A Novel FLCN Intragenic Deletion Identified by NGS in a BHDS Family and Literature Review

Abstract

Birt-Hogg-Dubé syndrome (BHDS, MIM #135150), caused by germline mutations of FLCN gene, is a rare autosomal dominant inherited disorder characterized by skin fibrofolliculomas, renal cancer, pulmonary cysts and spontaneous pneumothorax. The syndrome is considered to be under-diagnosed due to variable and atypical manifestations. Herein we present a BHDS family. Targeted next generation sequencing (NGS) and multiplex ligation-dependent probe amplification (MLPA) revealed a novel FLCN intragenic deletion spanning exons 10-14 in four members including the proband with pulmonary cysts and spontaneous pneumothorax, one member with suspicious skin lesions and a few pulmonary cysts, as well as two asymptomatic family members. In addition, a linkage analysis further demonstrated one member with pulmonary bullae to be a BHDS-ruled-out case, whose bullae presented more likely as an aspect of paraseptal emphysema. Furthermore, the targeted NGS and MLPA data including our previous and present findings were reviewed and analyzed to compare the advantages and disadvantages of the two methods, and a brief review of the relevant literature is included. Considering the capability of the targeted NGS method to detect large intragenic deletions as well as determining deletion junctions, and the occasional false positives of MLPA, we highly recommend targeted NGS to be used for clinical molecular diagnosis in suspected BHDS patients.

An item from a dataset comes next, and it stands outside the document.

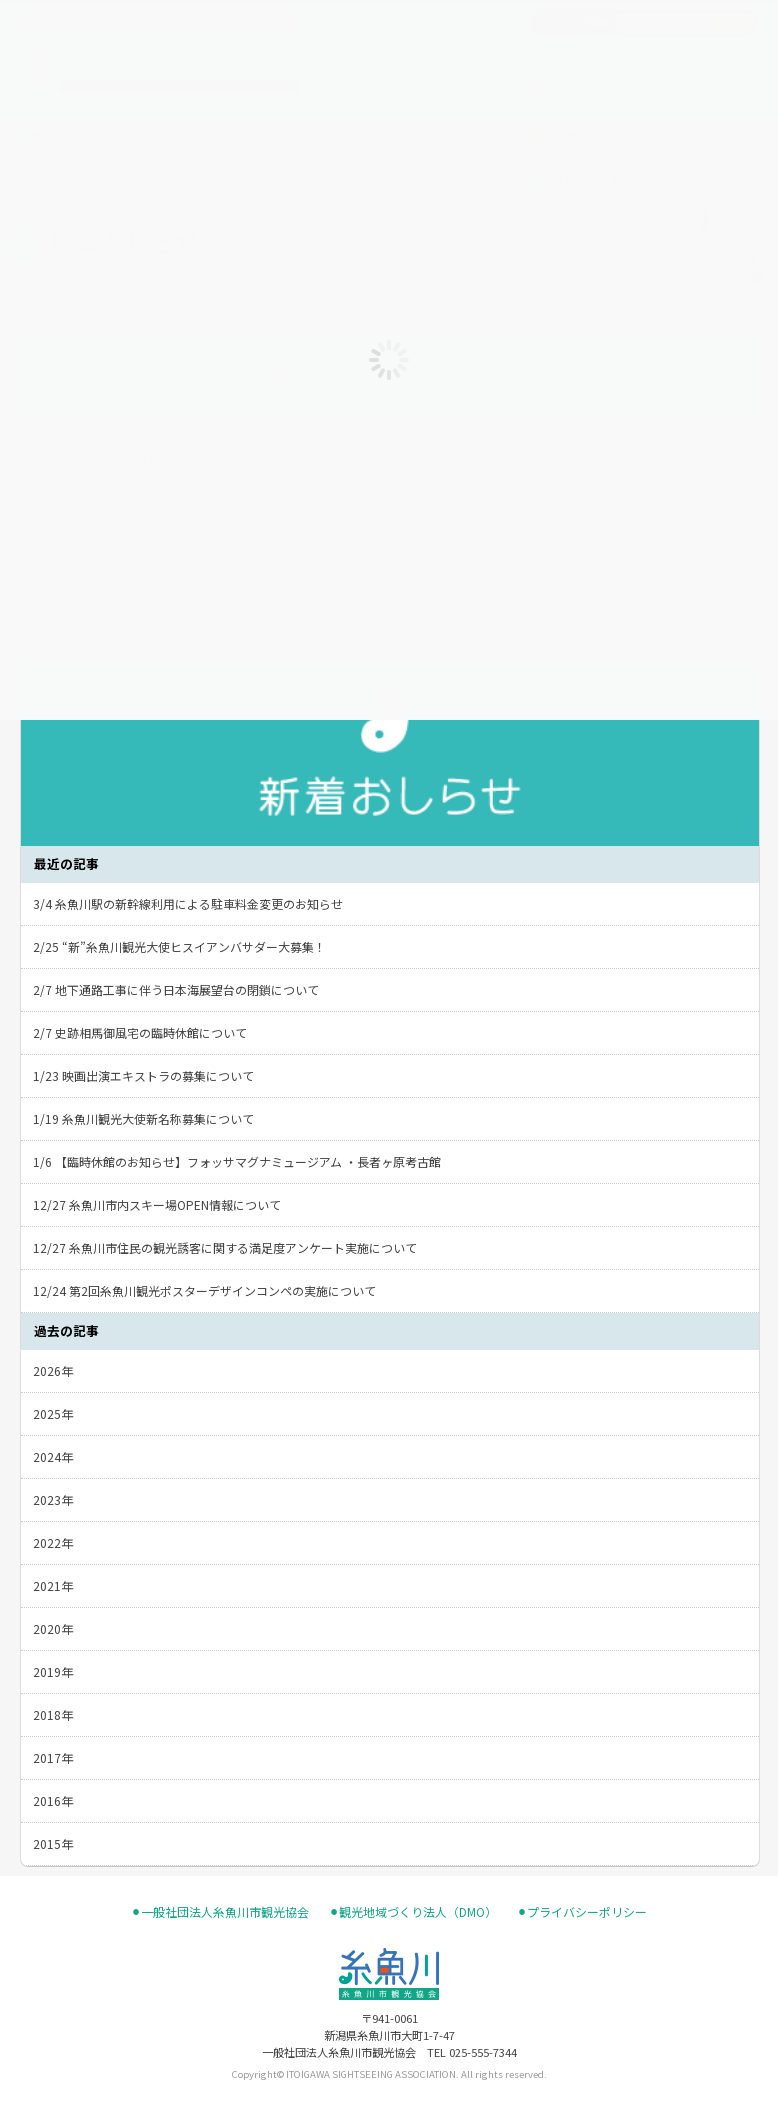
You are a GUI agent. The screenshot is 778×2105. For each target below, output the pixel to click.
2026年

Keywords: BHD syndrome; FLCN gene; MLPA; large intragenic deletion; targeted NGS.

FIGURE 1

Pedigree and clinical pictures of the family. (A) Pedigree and haplotype analysis. Numbers shown below each individual indicate the genotypes of the microsatellite markers in chromosomal order. The black bars represent the disease-associated haplotype. (B–D) Representative CT images of II-2 (B), I-1 (C), and II-1 (D); red frame: cyst; red arrow: bullae. (E) Several dome-shaped, skin-colored papules were seen on the face of II-1.

FIGURE 2

Identification of FLCN intragenic deletions and breakpoint analysis in II-2. (A) Representation of the normalize depth ratio of 20-bp intervals in FLCN gene detected by NGS method. The red dotted lines represent the average ratio of the deletion area. (B) MLPA analysis showed heterozygous exonic deletions (red arrows) in II-2 compared with the control individual. The characters and numbers below the probes indicate exons and control probes. (C) PCR products of junction fragments were separated by 2% agarose gel electrophoresis. The numbers above the lanes corresponded to the subjects of the Pedigree in Figure 1A. (D) Bidirectional sequencing of the junction region. The sequences of microhomology between the up and downstream breakpoints were marked in red; boxed nucleotides indicate the deletion and an arrow indicate the location of the deletion.

FIGURE 3

A comparative analysis of NGS and MLPA and a review of previously reported FLCN intragenic deletions. (A) Box-plot (median, box: 5–95th percentile, whiskers) representation of haploid copy number values for FLCN deleted exons (NGS-D and MLPA-D) and normal controls (NGS-N and MLPA-N) by NGS and MLPA, respectively. The red dotted line represents the cut-off value; exons with values <0.7 were scored as deleted, while >0.7 as normal status. (B) Genomic structure of the FLCN gene, showing the locations and sizes of previously reported large intragenic deletions found in BHD patients; black line: deletions previously reported. Red line: deletion found in this study. The lines with solid circles or arrowheads at both ends indicate the deletions with breakpoints determined or undetermined, respectively. (C) Small indels can show peak heights of heterozygous exonic deletions (normalized ratio <0.7) compared with the control individuals (black arrow) in MLPA analysis. DNA changes/FLCN probe sequences are presented in black frames, respectively. LPO (Left Probe Oligo) is the 5′ half of the probe; RPO (Right Probe Oligo) is the 3′ half of the probe. Red underlined characters indicate deleted bases. The characters and numbers below the probes indicate exons and control probes. The number below each MLPA result indicate sample number in our private sample database.